WORK INSTRUCTIONS:
Write out the following listing's lines from the one with "The width and height of the screenshot is (1456, 819)." to the one with "Task: Click the Ground", exactly, with both included and no others.

DATA FOR ANALYSIS:
----

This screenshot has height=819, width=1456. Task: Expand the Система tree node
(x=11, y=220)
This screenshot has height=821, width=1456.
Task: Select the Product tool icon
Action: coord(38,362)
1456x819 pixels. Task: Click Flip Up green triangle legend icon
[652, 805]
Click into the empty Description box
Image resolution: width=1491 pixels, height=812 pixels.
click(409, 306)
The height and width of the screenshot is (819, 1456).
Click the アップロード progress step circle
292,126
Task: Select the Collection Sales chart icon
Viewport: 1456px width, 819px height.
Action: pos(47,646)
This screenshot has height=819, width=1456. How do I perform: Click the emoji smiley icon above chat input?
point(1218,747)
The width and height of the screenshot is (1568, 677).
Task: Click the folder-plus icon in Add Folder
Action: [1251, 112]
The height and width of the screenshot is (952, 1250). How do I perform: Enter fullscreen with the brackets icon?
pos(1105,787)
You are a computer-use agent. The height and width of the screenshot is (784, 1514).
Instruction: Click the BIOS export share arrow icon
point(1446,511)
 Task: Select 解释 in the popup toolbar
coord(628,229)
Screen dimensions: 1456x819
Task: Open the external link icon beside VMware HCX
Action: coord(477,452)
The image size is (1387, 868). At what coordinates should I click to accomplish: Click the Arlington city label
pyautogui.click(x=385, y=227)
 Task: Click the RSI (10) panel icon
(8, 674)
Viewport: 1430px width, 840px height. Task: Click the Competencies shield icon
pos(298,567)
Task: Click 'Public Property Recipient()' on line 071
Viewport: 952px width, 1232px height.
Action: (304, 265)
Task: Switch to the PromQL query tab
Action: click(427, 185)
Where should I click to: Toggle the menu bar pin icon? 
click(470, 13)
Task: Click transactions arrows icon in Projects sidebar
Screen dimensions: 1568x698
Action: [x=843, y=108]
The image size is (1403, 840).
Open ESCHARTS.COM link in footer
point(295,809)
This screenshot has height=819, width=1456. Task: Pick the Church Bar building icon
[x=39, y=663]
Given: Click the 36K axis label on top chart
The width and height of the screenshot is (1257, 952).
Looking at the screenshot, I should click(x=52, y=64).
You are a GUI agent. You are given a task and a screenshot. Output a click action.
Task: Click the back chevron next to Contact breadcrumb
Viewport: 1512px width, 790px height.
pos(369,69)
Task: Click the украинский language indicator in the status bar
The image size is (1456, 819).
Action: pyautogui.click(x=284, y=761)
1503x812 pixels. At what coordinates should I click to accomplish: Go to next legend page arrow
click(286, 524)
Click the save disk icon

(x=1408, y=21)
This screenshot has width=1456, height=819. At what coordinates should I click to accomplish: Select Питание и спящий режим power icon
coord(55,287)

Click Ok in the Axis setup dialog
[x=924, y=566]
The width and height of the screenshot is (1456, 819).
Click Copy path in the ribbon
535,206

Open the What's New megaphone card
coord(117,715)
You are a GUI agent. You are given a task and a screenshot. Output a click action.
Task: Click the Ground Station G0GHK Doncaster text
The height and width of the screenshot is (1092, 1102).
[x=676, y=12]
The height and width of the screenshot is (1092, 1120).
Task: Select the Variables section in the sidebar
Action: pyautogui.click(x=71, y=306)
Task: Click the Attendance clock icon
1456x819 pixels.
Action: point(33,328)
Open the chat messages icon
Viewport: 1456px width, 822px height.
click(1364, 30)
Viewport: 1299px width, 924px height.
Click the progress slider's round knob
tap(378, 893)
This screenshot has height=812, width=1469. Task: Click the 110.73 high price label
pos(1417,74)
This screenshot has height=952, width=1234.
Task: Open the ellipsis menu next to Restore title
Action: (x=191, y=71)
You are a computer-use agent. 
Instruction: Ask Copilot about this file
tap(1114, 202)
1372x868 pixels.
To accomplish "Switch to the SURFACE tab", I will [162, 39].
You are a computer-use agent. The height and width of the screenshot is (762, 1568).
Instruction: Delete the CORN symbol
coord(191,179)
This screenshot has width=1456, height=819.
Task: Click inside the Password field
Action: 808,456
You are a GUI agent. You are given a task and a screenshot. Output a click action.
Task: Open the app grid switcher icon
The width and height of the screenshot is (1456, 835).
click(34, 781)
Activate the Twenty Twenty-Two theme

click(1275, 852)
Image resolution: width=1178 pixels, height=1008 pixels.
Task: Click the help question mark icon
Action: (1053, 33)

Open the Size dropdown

----

ANSWER SECTION:
The width and height of the screenshot is (1456, 819).
Click Copy path in the ribbon
535,206

Open the What's New megaphone card
coord(117,715)
You are a GUI agent. You are given a task and a screenshot. Output a click action.
Task: Click the Ground Station G0GHK Doncaster text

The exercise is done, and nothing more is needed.